Although the above argument does not appear in the judgment in Ms B’s case (presumably the point was simply not raised by counsel), its validity would seem to have been taken for granted. On the other hand, the psychological difficulty for Ms B’s doctors in taking such a step (one doctor said in evidence that she felt she was being asked to kill Ms B) was recognised. Thus, rather than ordering her own doctors to cease the ventilation, the judgment sanctioned Ms B’s transfer to a different hospital where the doctors would be prepared to do this. This aspect of the legal decision, too, may be regarded as setting a new precedent for the UK (though there is some US authority in point).15 In effect, it amounts to giving doctors who, for certain reasons, feel unable to comply with a course of conduct required by law, a right of conscientious objection.
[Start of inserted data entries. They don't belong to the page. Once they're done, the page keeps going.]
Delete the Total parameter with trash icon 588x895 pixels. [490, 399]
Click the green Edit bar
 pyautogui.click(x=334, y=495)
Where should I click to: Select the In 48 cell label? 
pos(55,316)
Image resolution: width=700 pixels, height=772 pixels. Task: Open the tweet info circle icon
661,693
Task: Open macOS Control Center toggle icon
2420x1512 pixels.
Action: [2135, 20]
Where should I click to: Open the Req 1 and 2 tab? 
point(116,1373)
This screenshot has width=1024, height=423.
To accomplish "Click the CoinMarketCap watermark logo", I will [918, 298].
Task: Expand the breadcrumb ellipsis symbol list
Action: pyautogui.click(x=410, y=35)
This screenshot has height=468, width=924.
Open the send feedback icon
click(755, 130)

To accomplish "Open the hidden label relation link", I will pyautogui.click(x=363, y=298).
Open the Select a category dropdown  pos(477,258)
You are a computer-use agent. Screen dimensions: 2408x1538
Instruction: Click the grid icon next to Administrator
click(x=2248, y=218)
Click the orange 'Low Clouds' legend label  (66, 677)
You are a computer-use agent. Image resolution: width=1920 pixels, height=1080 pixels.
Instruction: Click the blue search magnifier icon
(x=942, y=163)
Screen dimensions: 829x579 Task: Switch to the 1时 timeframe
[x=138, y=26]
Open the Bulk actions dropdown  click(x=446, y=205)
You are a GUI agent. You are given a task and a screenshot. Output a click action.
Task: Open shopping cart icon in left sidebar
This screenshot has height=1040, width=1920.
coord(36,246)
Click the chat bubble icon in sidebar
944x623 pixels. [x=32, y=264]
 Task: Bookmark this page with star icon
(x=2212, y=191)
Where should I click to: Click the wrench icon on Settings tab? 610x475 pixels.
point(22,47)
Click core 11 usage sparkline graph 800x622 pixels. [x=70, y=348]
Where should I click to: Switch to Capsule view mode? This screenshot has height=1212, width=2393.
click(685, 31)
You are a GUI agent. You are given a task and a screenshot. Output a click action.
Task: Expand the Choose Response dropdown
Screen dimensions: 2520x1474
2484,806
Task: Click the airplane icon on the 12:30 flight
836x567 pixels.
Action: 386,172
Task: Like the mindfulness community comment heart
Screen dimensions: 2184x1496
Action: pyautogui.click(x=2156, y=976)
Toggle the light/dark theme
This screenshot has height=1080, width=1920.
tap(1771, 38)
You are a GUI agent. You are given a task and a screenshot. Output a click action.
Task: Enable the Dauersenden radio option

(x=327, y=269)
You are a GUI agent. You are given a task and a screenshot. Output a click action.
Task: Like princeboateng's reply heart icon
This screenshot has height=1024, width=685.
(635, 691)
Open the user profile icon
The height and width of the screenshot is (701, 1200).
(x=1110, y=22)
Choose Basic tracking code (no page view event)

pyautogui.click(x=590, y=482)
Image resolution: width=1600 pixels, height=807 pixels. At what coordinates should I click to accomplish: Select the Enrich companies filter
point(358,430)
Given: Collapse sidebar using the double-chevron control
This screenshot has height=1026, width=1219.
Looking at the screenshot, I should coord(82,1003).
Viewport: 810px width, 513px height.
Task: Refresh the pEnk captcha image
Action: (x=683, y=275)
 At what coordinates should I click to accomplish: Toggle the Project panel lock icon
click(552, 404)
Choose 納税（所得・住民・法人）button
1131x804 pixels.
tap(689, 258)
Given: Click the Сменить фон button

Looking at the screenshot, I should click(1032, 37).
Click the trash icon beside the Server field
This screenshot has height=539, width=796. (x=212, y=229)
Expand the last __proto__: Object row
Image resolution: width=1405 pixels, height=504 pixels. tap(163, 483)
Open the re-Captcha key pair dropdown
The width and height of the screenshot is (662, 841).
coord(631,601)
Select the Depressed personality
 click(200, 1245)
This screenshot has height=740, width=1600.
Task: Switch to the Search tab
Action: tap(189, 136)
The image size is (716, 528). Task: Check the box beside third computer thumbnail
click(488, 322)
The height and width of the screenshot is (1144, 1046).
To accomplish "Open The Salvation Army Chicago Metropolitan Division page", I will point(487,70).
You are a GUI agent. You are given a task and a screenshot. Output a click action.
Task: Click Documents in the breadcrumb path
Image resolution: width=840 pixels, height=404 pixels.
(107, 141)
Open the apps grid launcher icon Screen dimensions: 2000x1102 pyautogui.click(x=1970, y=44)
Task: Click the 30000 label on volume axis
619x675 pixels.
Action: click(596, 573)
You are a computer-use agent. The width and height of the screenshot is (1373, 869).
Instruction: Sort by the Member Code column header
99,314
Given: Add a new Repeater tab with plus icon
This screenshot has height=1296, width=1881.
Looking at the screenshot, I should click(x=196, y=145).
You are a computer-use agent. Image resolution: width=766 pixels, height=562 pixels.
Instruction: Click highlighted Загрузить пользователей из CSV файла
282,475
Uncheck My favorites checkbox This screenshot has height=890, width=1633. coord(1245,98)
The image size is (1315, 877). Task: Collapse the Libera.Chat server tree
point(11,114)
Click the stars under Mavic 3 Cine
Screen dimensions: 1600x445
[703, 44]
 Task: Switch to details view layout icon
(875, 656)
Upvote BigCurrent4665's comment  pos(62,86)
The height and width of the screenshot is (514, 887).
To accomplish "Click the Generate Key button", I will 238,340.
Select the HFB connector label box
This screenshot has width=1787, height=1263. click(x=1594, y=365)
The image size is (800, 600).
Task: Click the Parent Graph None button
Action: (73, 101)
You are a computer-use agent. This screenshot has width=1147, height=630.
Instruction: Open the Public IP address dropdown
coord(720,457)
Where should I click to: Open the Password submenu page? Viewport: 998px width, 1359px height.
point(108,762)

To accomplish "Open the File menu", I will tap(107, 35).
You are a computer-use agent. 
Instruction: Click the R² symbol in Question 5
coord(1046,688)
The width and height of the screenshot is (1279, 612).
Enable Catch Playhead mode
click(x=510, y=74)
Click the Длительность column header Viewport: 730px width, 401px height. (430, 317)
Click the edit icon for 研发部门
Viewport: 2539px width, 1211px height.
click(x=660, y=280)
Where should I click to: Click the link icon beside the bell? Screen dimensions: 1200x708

While such a right has been provided for by statute in the context of particular, ethically problematic, medical procedures—notably abortion and fertility treatment,16 it was not previously recognised at common law (at least not explicitly: it was arguably implicit in a number of earlier decisions, see—for example, Re J).17 This certainly represents a sensitive response by the court to the practical realities of the case, but it is perhaps hard to square with the rules on battery, which in principle are triggered as soon as the non-consensual nature of the interference with the competent patient is made out. Seemingly, these rules will simply be suspended during the period of the patient’s transfer, provided that this is carried out reasonably expeditiously (which it had not been in Ms B’s case).

Returning, lastly, to the matter of Ms B’s capacity, which occupied so much of the president’s judgment, it is arguable that the amount of attention directed to this issue is significant in itself. In particular, it may be thought to give the lie to some of the more hard-edged obiter dicta from earlier case law in which it had been asserted that competent patients are entitled to refuse medical treatment (including life-saving treatment) for no reason at all.18,7 Admittedly, near the beginning of her judgment, the president repeated a dictum to just this effect from her own previous judgment in Re MB.19 This was immediately followed, however, by an extended and anxious inquiry into Ms B’s reasons for wishing to discontinue ventilation in this case, apparently as a precondition for finding her competent. In practice, then, the competent patient who refuses life-saving treatment for no reason may be a legal oxymoron.